— start of Data excerpts —
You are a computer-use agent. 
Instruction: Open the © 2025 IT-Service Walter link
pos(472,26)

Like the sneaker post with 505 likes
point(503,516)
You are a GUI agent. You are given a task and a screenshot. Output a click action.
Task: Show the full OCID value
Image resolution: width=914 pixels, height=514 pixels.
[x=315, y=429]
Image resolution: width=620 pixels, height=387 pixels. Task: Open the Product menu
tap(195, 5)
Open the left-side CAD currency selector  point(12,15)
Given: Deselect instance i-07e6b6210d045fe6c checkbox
— end of Data excerpts —
— start of Data excerpts —
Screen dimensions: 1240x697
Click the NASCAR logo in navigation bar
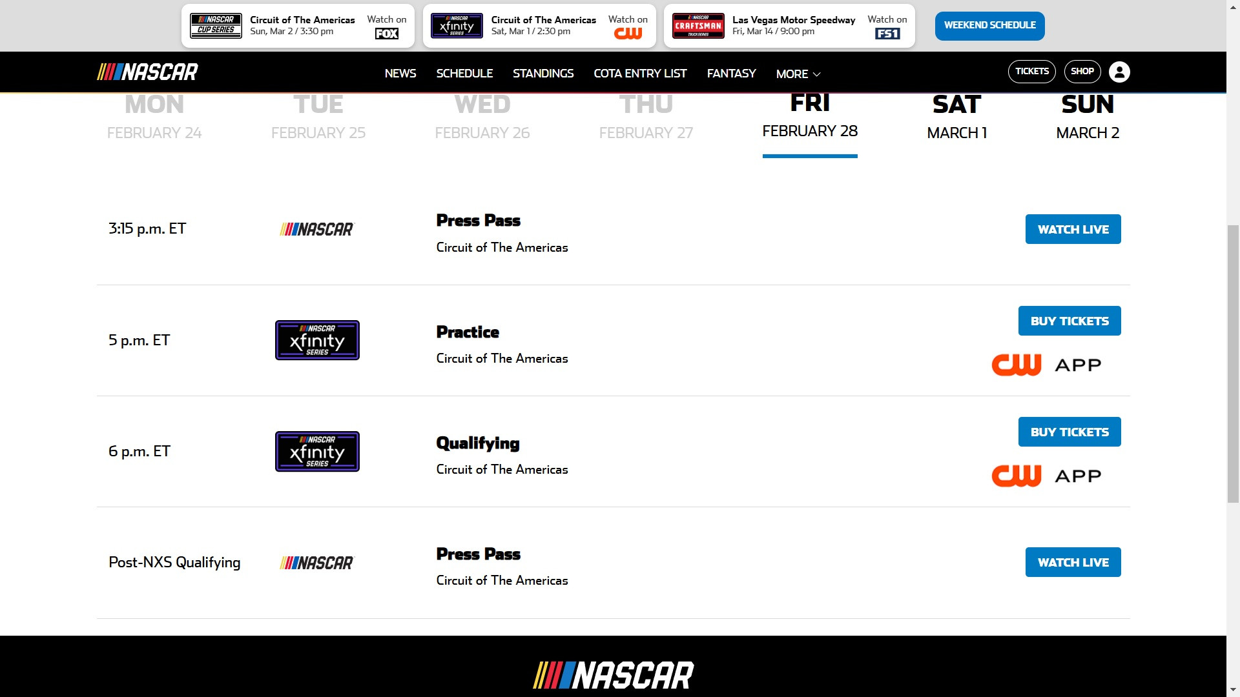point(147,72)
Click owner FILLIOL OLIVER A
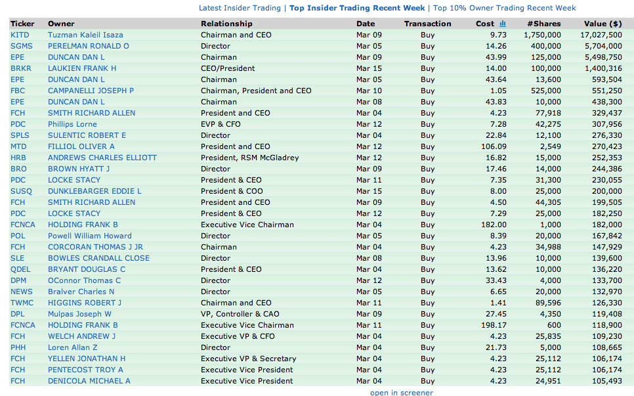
— end of Data excerpts —
— start of Data excerpts —
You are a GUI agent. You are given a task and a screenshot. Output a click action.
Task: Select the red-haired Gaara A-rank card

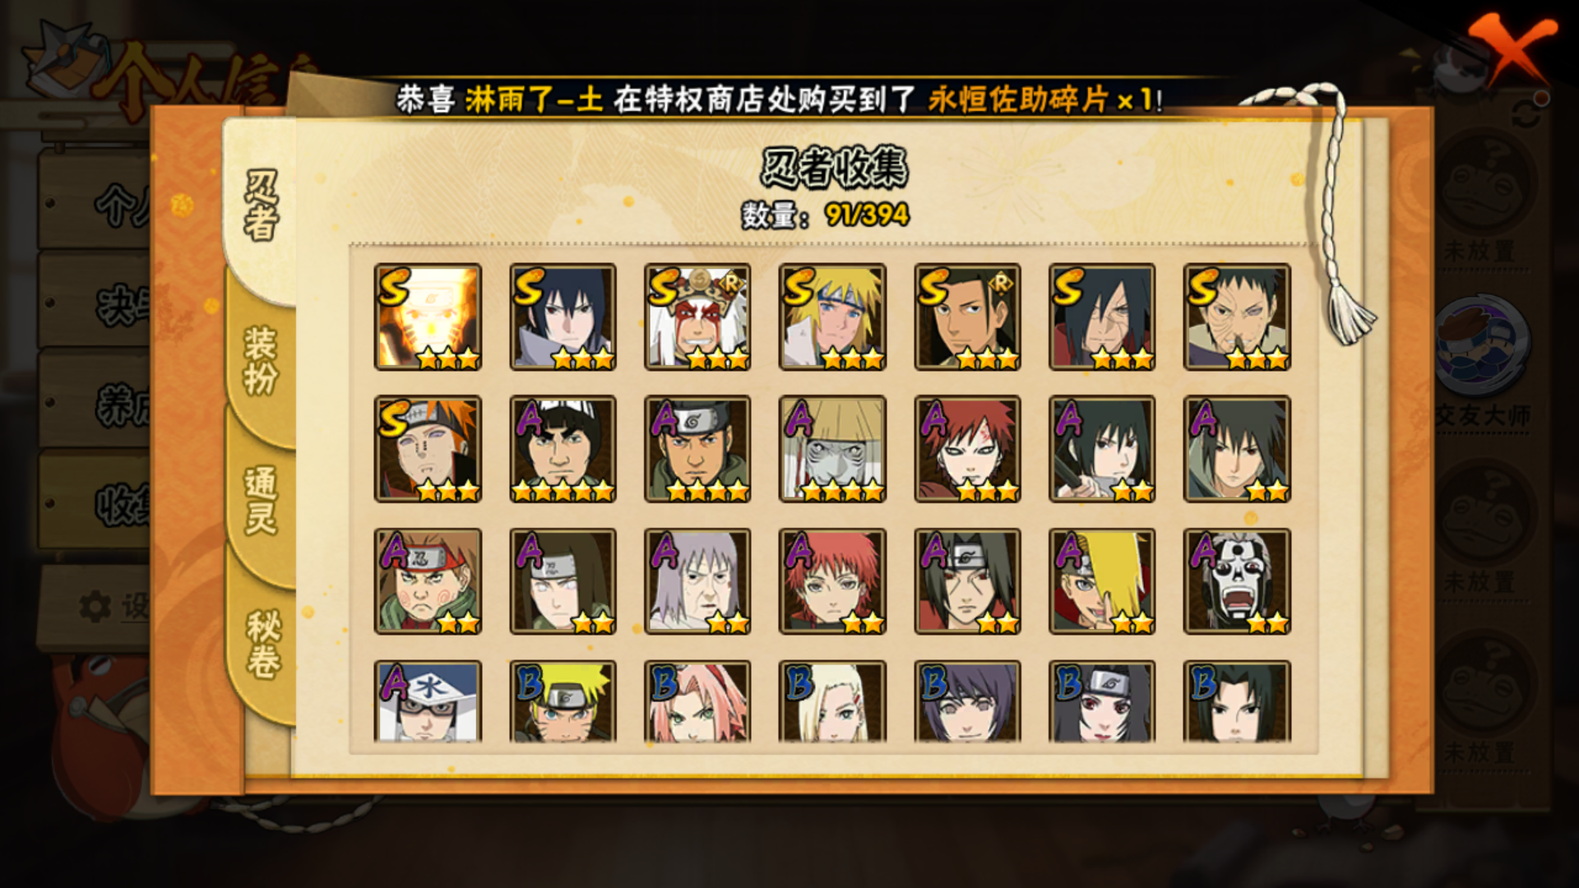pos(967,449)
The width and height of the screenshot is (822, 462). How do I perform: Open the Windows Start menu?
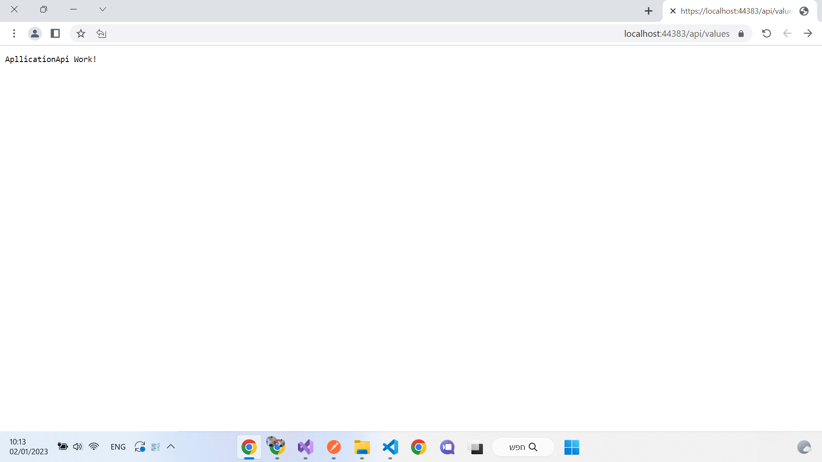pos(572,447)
— end of Data excerpts —
The task:
Report each line in the items above that contains the string "height", copying those lines word for word. Case counts.

Final result:
Image resolution: width=914 pixels, height=514 pixels.
Image resolution: width=620 pixels, height=387 pixels. Task: Open the Product menu
The width and height of the screenshot is (822, 462). How do I perform: Open the Windows Start menu?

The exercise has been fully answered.